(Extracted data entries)
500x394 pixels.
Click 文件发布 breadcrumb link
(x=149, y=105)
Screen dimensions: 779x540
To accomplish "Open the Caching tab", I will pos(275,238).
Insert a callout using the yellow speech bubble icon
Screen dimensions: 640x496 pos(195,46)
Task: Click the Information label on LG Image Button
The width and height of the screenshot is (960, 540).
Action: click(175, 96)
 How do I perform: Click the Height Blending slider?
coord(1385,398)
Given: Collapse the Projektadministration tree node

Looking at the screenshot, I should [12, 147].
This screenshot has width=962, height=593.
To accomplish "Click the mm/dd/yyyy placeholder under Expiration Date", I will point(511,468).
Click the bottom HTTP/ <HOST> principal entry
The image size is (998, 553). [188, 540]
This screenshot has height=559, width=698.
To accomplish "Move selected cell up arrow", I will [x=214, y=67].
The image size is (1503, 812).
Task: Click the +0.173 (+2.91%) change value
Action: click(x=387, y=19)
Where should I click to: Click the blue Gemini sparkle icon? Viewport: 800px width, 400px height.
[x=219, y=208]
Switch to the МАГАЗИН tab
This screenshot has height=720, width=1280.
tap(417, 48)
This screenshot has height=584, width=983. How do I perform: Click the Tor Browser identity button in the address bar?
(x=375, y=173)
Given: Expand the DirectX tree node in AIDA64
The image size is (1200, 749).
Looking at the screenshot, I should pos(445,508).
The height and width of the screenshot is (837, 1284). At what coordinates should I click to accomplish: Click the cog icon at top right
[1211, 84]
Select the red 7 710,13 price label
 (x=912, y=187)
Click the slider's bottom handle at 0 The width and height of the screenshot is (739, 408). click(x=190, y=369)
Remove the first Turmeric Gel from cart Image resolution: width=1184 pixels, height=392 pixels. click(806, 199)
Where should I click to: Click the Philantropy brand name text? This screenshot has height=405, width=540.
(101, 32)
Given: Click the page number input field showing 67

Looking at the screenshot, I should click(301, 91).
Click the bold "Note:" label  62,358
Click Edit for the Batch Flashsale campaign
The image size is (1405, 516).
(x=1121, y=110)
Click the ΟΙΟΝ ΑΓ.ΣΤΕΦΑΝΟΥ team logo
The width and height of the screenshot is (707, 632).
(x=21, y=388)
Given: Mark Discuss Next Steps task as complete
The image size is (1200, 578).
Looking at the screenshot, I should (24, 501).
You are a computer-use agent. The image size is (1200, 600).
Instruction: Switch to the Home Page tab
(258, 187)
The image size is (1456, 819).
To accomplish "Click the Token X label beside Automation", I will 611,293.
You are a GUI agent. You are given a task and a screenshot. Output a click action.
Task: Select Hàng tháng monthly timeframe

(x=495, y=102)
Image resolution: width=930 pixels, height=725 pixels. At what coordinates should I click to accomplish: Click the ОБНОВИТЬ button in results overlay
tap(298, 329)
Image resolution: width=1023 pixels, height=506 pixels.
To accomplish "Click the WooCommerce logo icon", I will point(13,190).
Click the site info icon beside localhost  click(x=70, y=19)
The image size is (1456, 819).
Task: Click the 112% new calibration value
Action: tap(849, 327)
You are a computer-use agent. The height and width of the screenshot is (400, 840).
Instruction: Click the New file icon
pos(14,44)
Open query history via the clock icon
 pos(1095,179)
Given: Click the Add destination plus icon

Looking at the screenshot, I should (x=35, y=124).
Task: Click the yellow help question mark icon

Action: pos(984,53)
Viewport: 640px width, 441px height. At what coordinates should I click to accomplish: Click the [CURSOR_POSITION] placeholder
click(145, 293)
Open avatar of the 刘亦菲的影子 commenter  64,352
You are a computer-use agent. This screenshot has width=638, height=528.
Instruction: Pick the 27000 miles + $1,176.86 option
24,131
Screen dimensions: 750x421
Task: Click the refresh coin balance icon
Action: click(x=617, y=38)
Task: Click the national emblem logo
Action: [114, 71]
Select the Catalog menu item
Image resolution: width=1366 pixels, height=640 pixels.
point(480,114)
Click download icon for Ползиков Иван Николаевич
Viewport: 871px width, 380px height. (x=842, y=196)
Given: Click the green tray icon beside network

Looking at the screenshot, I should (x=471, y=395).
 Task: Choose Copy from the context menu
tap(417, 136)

YOUR GOAL
Write out every line of the listing above with no changes at all.

EXERCISE ANSWER
500x394 pixels.
Click 文件发布 breadcrumb link
(x=149, y=105)
Screen dimensions: 779x540
To accomplish "Open the Caching tab", I will pos(275,238).
Insert a callout using the yellow speech bubble icon
Screen dimensions: 640x496 pos(195,46)
Task: Click the Information label on LG Image Button
The width and height of the screenshot is (960, 540).
Action: click(175, 96)
 How do I perform: Click the Height Blending slider?
coord(1385,398)
Given: Collapse the Projektadministration tree node

Looking at the screenshot, I should [12, 147].
This screenshot has width=962, height=593.
To accomplish "Click the mm/dd/yyyy placeholder under Expiration Date", I will point(511,468).
Click the bottom HTTP/ <HOST> principal entry
The image size is (998, 553). [188, 540]
This screenshot has height=559, width=698.
To accomplish "Move selected cell up arrow", I will [x=214, y=67].
The image size is (1503, 812).
Task: Click the +0.173 (+2.91%) change value
Action: click(x=387, y=19)
Where should I click to: Click the blue Gemini sparkle icon? Viewport: 800px width, 400px height.
[x=219, y=208]
Switch to the МАГАЗИН tab
This screenshot has height=720, width=1280.
tap(417, 48)
This screenshot has height=584, width=983. How do I perform: Click the Tor Browser identity button in the address bar?
(x=375, y=173)
Given: Expand the DirectX tree node in AIDA64
The image size is (1200, 749).
Looking at the screenshot, I should pos(445,508).
The height and width of the screenshot is (837, 1284). At what coordinates should I click to accomplish: Click the cog icon at top right
[1211, 84]
Select the red 7 710,13 price label
 (x=912, y=187)
Click the slider's bottom handle at 0 The width and height of the screenshot is (739, 408). click(x=190, y=369)
Remove the first Turmeric Gel from cart Image resolution: width=1184 pixels, height=392 pixels. click(806, 199)
Where should I click to: Click the Philantropy brand name text? This screenshot has height=405, width=540.
(101, 32)
Given: Click the page number input field showing 67

Looking at the screenshot, I should click(301, 91).
Click the bold "Note:" label  62,358
Click Edit for the Batch Flashsale campaign
The image size is (1405, 516).
(x=1121, y=110)
Click the ΟΙΟΝ ΑΓ.ΣΤΕΦΑΝΟΥ team logo
The width and height of the screenshot is (707, 632).
(x=21, y=388)
Given: Mark Discuss Next Steps task as complete
The image size is (1200, 578).
Looking at the screenshot, I should (24, 501).
You are a computer-use agent. The image size is (1200, 600).
Instruction: Switch to the Home Page tab
(258, 187)
The image size is (1456, 819).
To accomplish "Click the Token X label beside Automation", I will 611,293.
You are a GUI agent. You are given a task and a screenshot. Output a click action.
Task: Select Hàng tháng monthly timeframe

(x=495, y=102)
Image resolution: width=930 pixels, height=725 pixels. At what coordinates should I click to accomplish: Click the ОБНОВИТЬ button in results overlay
tap(298, 329)
Image resolution: width=1023 pixels, height=506 pixels.
To accomplish "Click the WooCommerce logo icon", I will point(13,190).
Click the site info icon beside localhost  click(x=70, y=19)
The image size is (1456, 819).
Task: Click the 112% new calibration value
Action: tap(849, 327)
You are a computer-use agent. The height and width of the screenshot is (400, 840).
Instruction: Click the New file icon
pos(14,44)
Open query history via the clock icon
 pos(1095,179)
Given: Click the Add destination plus icon

Looking at the screenshot, I should (x=35, y=124).
Task: Click the yellow help question mark icon

Action: pos(984,53)
Viewport: 640px width, 441px height. At what coordinates should I click to accomplish: Click the [CURSOR_POSITION] placeholder
click(145, 293)
Open avatar of the 刘亦菲的影子 commenter  64,352
You are a computer-use agent. This screenshot has width=638, height=528.
Instruction: Pick the 27000 miles + $1,176.86 option
24,131
Screen dimensions: 750x421
Task: Click the refresh coin balance icon
Action: click(x=617, y=38)
Task: Click the national emblem logo
Action: [114, 71]
Select the Catalog menu item
Image resolution: width=1366 pixels, height=640 pixels.
point(480,114)
Click download icon for Ползиков Иван Николаевич
Viewport: 871px width, 380px height. (x=842, y=196)
Given: Click the green tray icon beside network

Looking at the screenshot, I should (x=471, y=395).
 Task: Choose Copy from the context menu
tap(417, 136)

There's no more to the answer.